Tussen 2005 en 2016 verdrievoudigden de lonen in China tot 3,6 dollar per uur. In diezelfde periode daalden ze licht in Brazilië (tot 2,9 dollar) en in Mexico (tot 2,1 dollar). Daarmee verdient een Chinees meer dan een Latijns-Amerikaan, op de Chilenen na.
Het Chinese loonniveau evenaart dat van Zuid-Afrika, waar de lonen in de onderzochte periode 15% daalden.
In India bedroeg het gemiddelde loon 0,7 dollar, en dat bleef ondanks de snelle groei van het land ongeveer constant.
De Chinese lonen halen ongeveer 70% van de lonen in de armere Europese landen zoals Griekenland en Portugal. Griekenland heeft sinds 2009 een halvering van de gemiddelde lonen meegemaakt.
De gegevens werden verzameld door de belangrijke marktresearch organisatie Euromonitor International bij organisaties zoals de Internationale Arbeidsorganisatie, Eurostat en diverse nationale statistieken, en overgenomen door onder meer de Financial Times.
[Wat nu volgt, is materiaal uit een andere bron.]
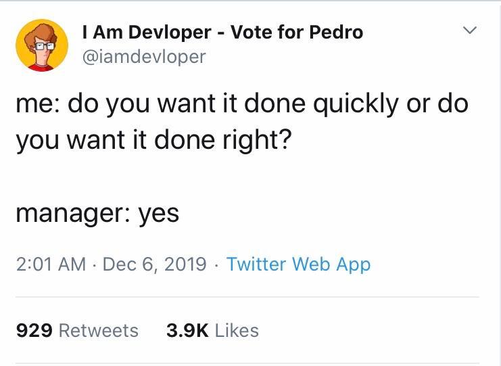Click the cartoon developer profile avatar

[42, 45]
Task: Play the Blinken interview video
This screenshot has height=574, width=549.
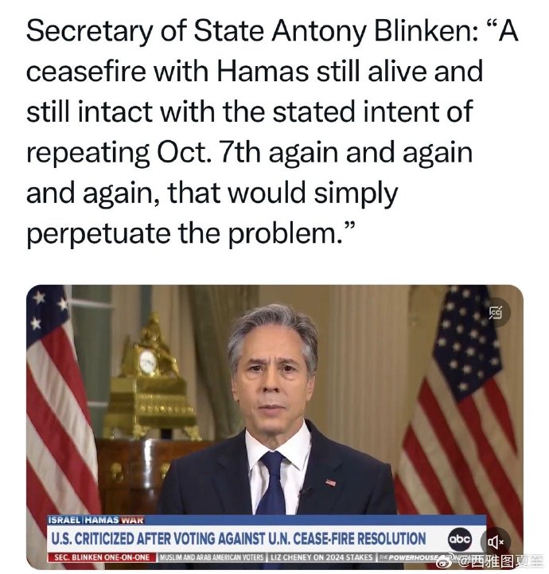Action: [x=275, y=427]
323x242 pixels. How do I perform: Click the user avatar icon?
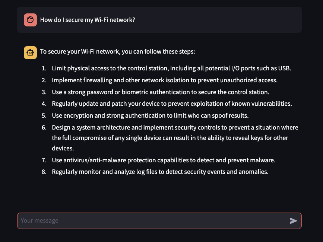point(30,20)
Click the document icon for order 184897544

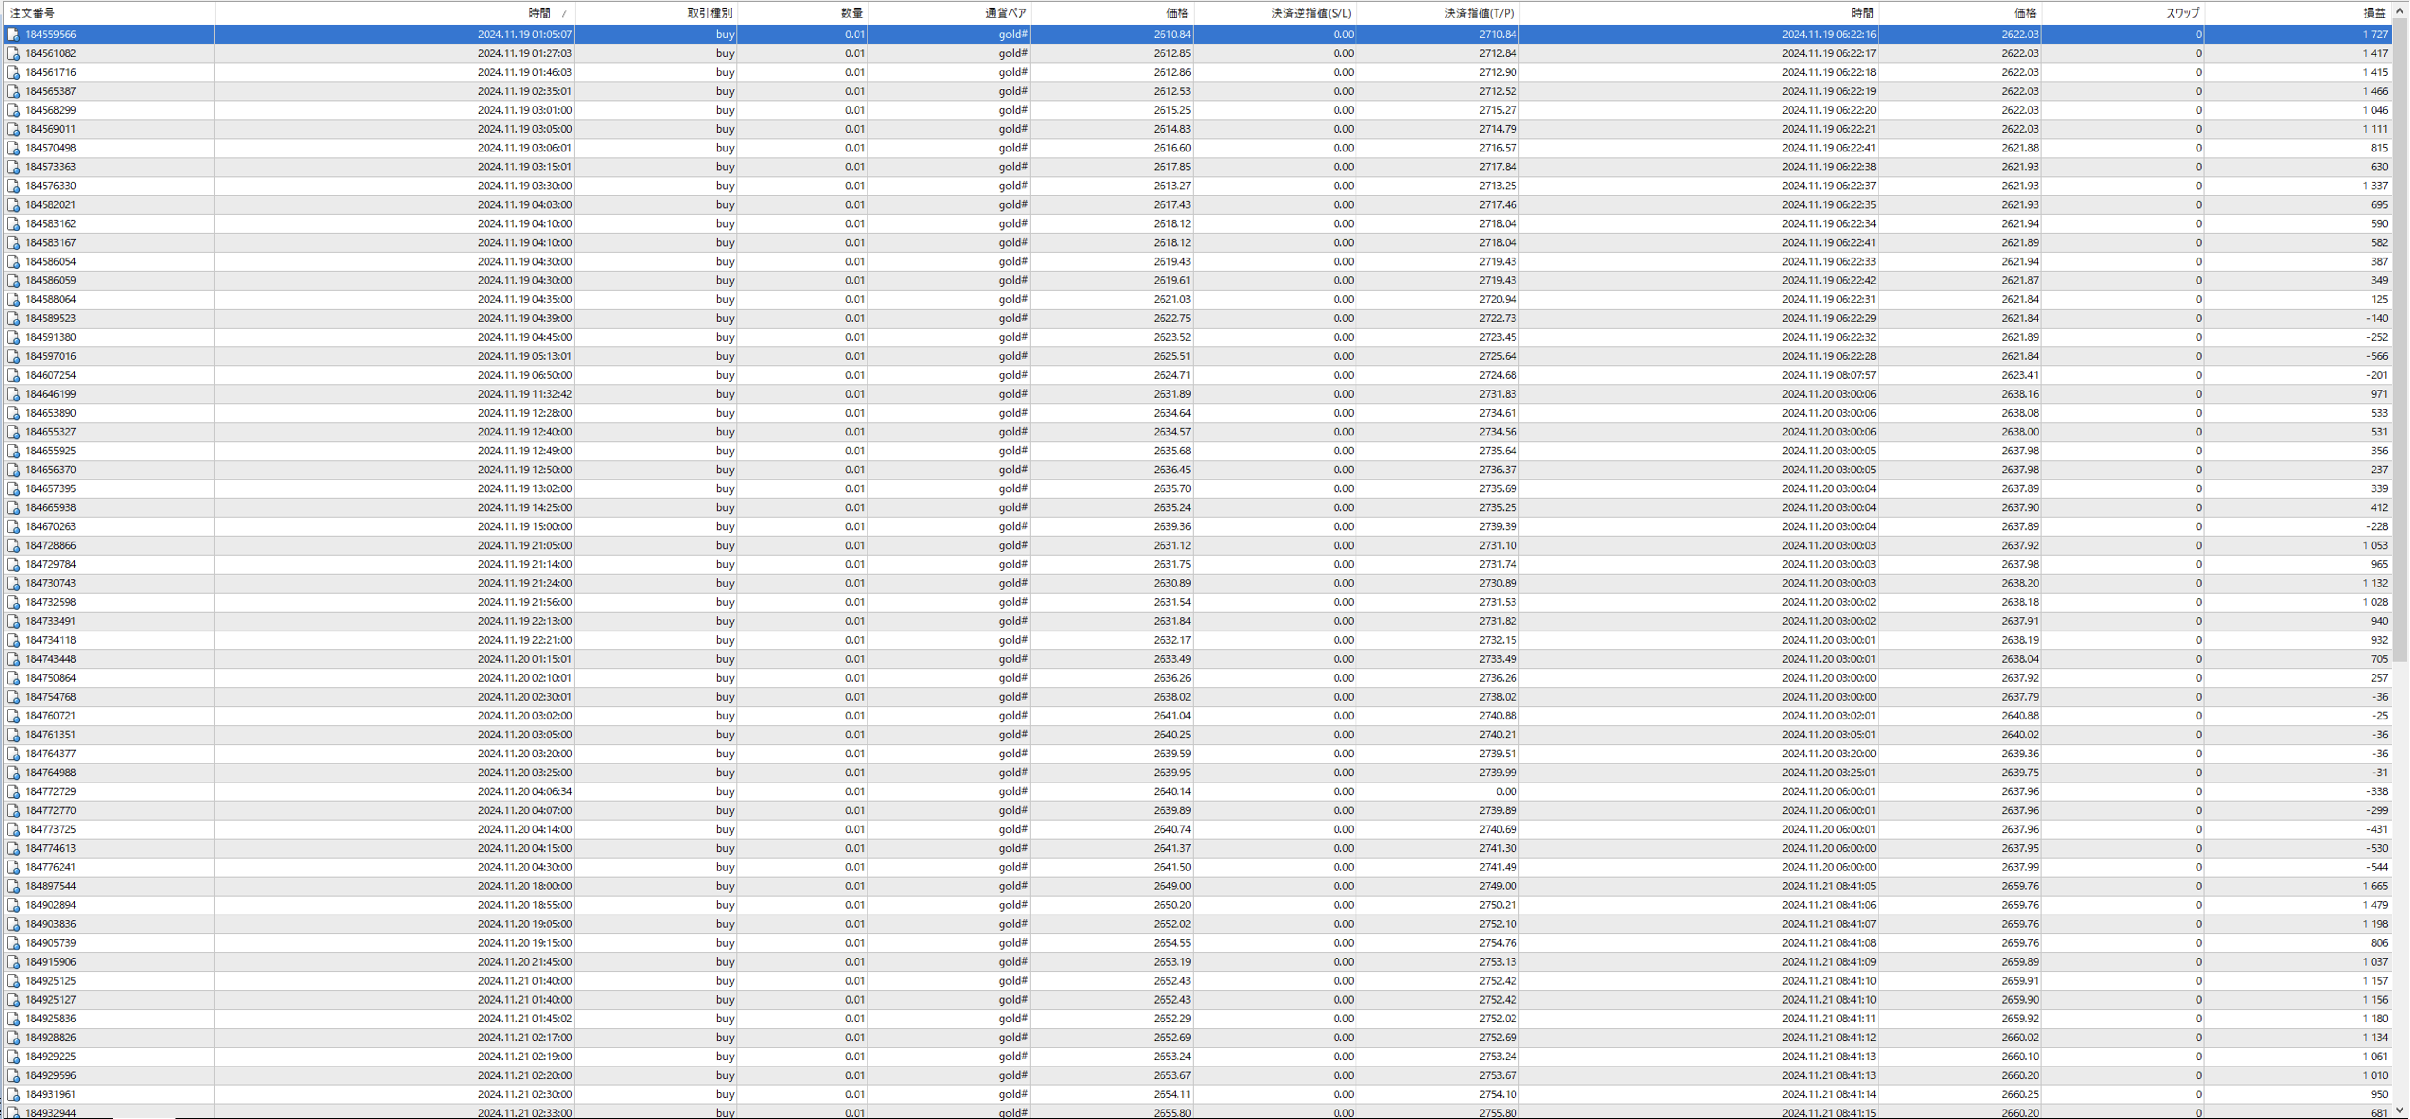[x=13, y=886]
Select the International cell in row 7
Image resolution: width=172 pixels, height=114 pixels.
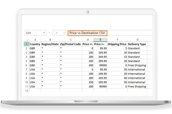click(137, 70)
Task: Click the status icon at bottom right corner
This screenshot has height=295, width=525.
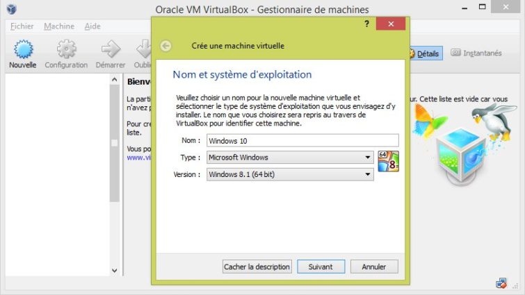Action: coord(501,283)
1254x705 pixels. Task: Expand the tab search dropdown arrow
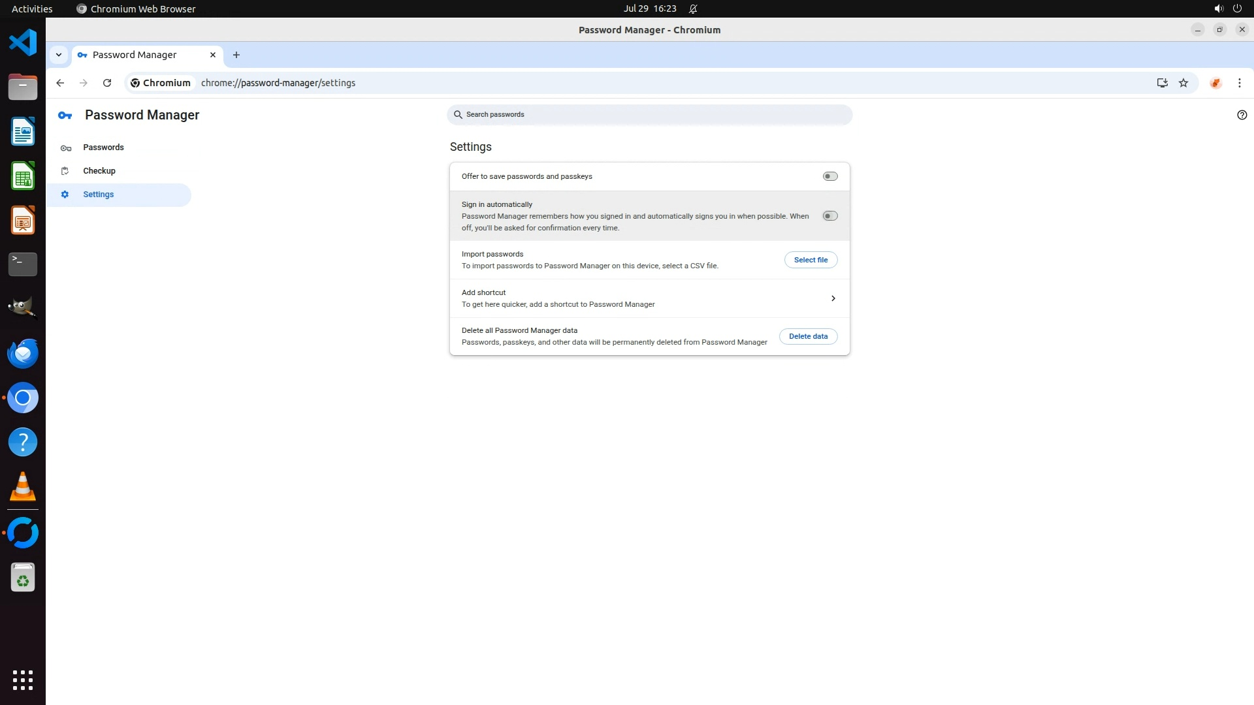[59, 55]
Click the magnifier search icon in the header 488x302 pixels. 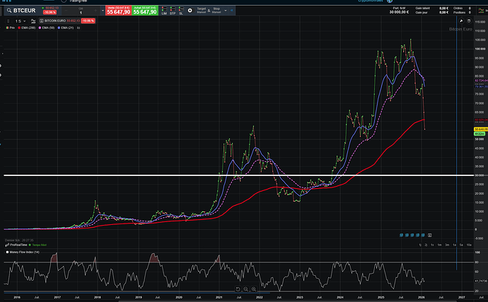pyautogui.click(x=8, y=11)
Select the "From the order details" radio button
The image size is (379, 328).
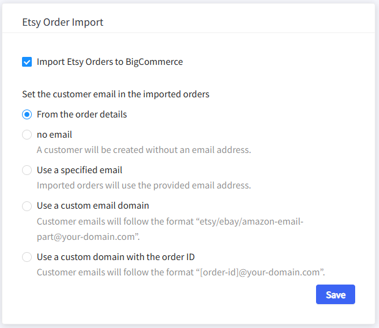coord(27,114)
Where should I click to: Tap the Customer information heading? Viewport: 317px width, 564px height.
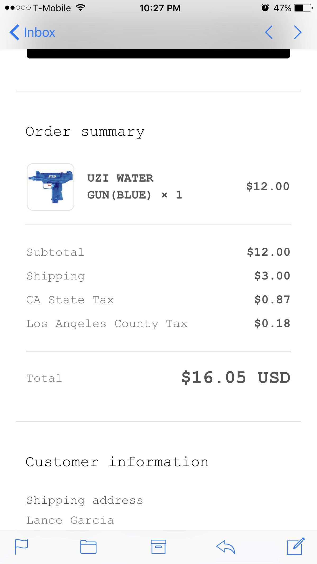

De ruwe cijfers werden gecorrigeerd voor inflatie om de reële loonevolutie te kunnen weergeven. De verschillen in prijsniveau zijn niet in rekening gebracht. Mocht dit wel gebeuren dan zou China nog een stuk beter scoren.
De studie betreft lonen in de maakindustrie. Toch profiteren alle sectoren. Gerekend over alle sectoren is het gemiddeld loon immers nog altijd gestegen van 1,5 naar 3,3 dollar. De studie gaat niet over het (lagere) inkomen van de Chinese boeren.
Oorzaken, gevolgen, vragen
Uit de cijfers blijkt overtuigend hoe sterk het levensniveau van 1,4 miljard mensen gestegen is.
We kunnen ons afvragen wat de drijvende factoren zijn, welke de gevolgen zullen zijn en wat ze betekenen voor de visie op China bij ons.
Westerse analisten zien vooral de toetreding van China tot de Wereldhandelsorganisatie einde 2001 als factor voor de vooruitgang. In het Westen werd verwacht dat de Chinese economie zou opgeslokt worden door multinationals. Maar het tegendeel gebeurde. De Chinese bedrijven hielden binnenlands stand en veroverden de wereld.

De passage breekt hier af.